* _Consigne écrite 1_:
Reproduisez mot pour mot un passage de l'entretien avec le jockey Alexis Larue : commencez aux mots « En fait, je » et arrêtez-vous après « Equitation ? ».
* _Consigne écrite 2_:
Reprenez l'entretien avec le jockey Alexis Larue à partir de la dernière phrase donnée et poursuivez-le.

* _Passage extrait_:
- - - -

Dimanche 21 Août 2011
alexis-larue

Vendredi 19 août, en selle sur Sharanza, entraînée par son patron de toujours, Jean-Pierre Gauvin, Alexis Larue a remporté une modeste épreuve à réclamer, à… 103/1 ! Sa première victoire de l’année, la quarante-deuxième de sa carrière, en brisant un écart de 44. A son retour aux balances, il rayonnait. A 25 ans, il sait qu’il ne deviendra probablement pas un jockey vedette, mais il s’en moque. Il est heureux auprès des chevaux…

Pourquoi avoir choisi ce métier ?

En fait, je ne l’ai pas vraiment choisi. Ce qui est sûr, c’est que tout gamin, les chevaux me fascinaient. Mon père, bien avant ma naissance, avait un demi-sang, pour la promenade, que je n’ai d’ailleurs jamais connu. Mais un ami d’enfance de Papa est maréchal ferrant. Dès que je le pouvais, je l’accompagnais partout, je pouvais passer des heures dans les prés, avec les chevaux. Je voulais travailler auprès d’eux, mais il y a tellement de possibilités…

Equitation ?

Dès mes 7 ans. Club hippique, puis concours, j’ai obtenu mon Galop 7.

Et « jockey », alors ?

Lors de mon année scolaire de 3ème, comme tous mes camarades, j’ai dû effectuer un stage dans une entreprise. Nous étions à côté de Saint-Galmier. Par l’intermédiaire de ce maréchal ferrant, qui avait travaillé pour la très importante écurie Bedel, j’ai pu passer ces trois jours chez Jean-Pierre Gauvin. C’était au printemps 2002. Cela m’a tellement plu que j’y suis retourné 15 jours, l’été suivant. Là, Jean-Pierre Gauvin a convoqué mes parents et leur a dit que j’étais doué, que si cela m’intéressait, il était prêt à me prendre comme stagiaire apprenti, en septembre. Mes parents m’ont un peu poussé, dans le bon sens, à accepter. Et je les en remercie vraiment, aujourd’hui.

- - - -

* _Bloc de données_:
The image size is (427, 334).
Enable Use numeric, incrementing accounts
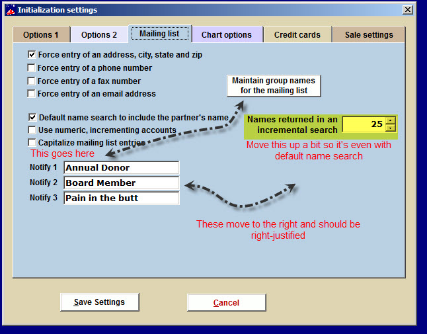pos(32,130)
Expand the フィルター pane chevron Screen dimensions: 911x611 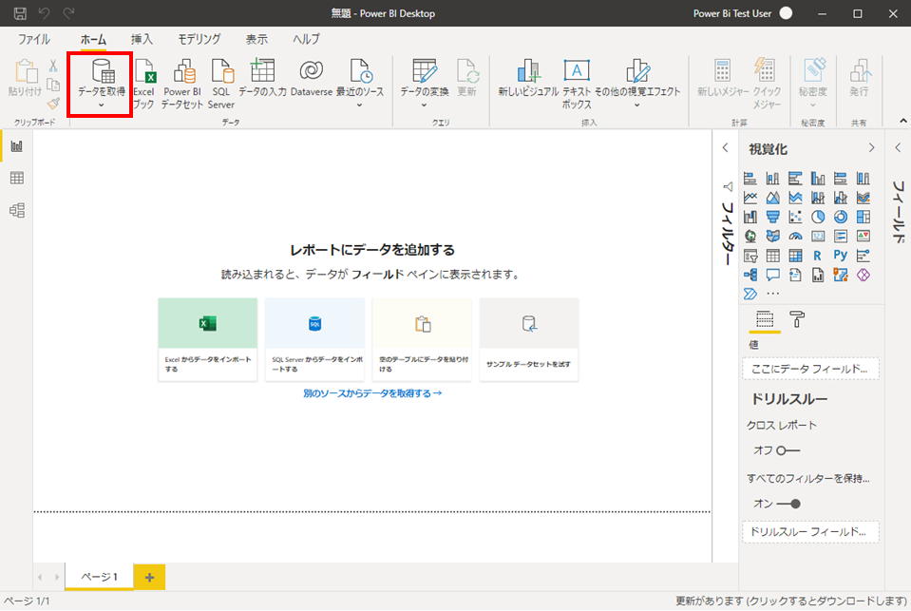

- - - -

* _Résultat 1_:
En fait, je ne l’ai pas vraiment choisi. Ce qui est sûr, c’est que tout gamin, les chevaux me fascinaient. Mon père, bien avant ma naissance, avait un demi-sang, pour la promenade, que je n’ai d’ailleurs jamais connu. Mais un ami d’enfance de Papa est maréchal ferrant. Dès que je le pouvais, je l’accompagnais partout, je pouvais passer des heures dans les prés, avec les chevaux. Je voulais travailler auprès d’eux, mais il y a tellement de possibilités…

Equitation ?

* _Résultat 2_:
Pas d’école ?

Si, parallèlement, j’ai suivi des cours à la MFR, Maison Familiale et Rurale, de Mornand-en-Forêt.

Des bons souvenirs ?

Beaucoup. Notamment le Grand Prix des Apprentis, à Lyon, que j’ai gagné par deux fois, lors de la dernière réunion de l’année, le succès de Salsa de la Tour, au cours d’un meeting d’hiver de Deauville. Je me suis encore imposé avec lui, dans un « selling », à Lyon, et il a été acheté. Mais, et cela m’a beaucoup touché, son nouvel entraîneur, Jean-Philippe Sabatino m’a téléphoné, pour que je le monte, dimanche 21 août, à Cluny.

Vous ne vous mettez pas très souvent en selle…

C’est vrai, on a toujours l’impression de ne pas être assez sollicité, et c’est plus difficile puisqu’atteint par la limite d’âge, j’ai perdu ma décharge, l’an passé, sans avoir atteint le cap des 70 lauréats. Mais je ne me plains pas, participer à une compétition, être l’arrivée, en signer une de temps en temps, c’est déjà formidable…

Les grandes épreuves ?

C’est un rêve, bien sûr. Sans parler de listed Races ou de Groupes, j’ai disputé un seul tiercé, à Lyon, avec Réflexe, qui devait  porter 51 kilos et que m’avait confié Michel Maillard. Je me souviens que lorsqu’il m’a annoncé qu’il m’avait déclaré sur son représentant, j’ai immédiatement senti des gouttes de sueur couler sur mon front.

Résultat ?

Nous avions terminé quatrièmes. Ce n’était  pas si mal, et mes parents m’avaient vu à la télévision. Je sais qu’ils regardent toujours Equidia, quand je suis engagé dans une course retransmise, et qu’ils hurlent dans leur salon, pour m’encourager…

Et, financièrement, vous vous en sortez ?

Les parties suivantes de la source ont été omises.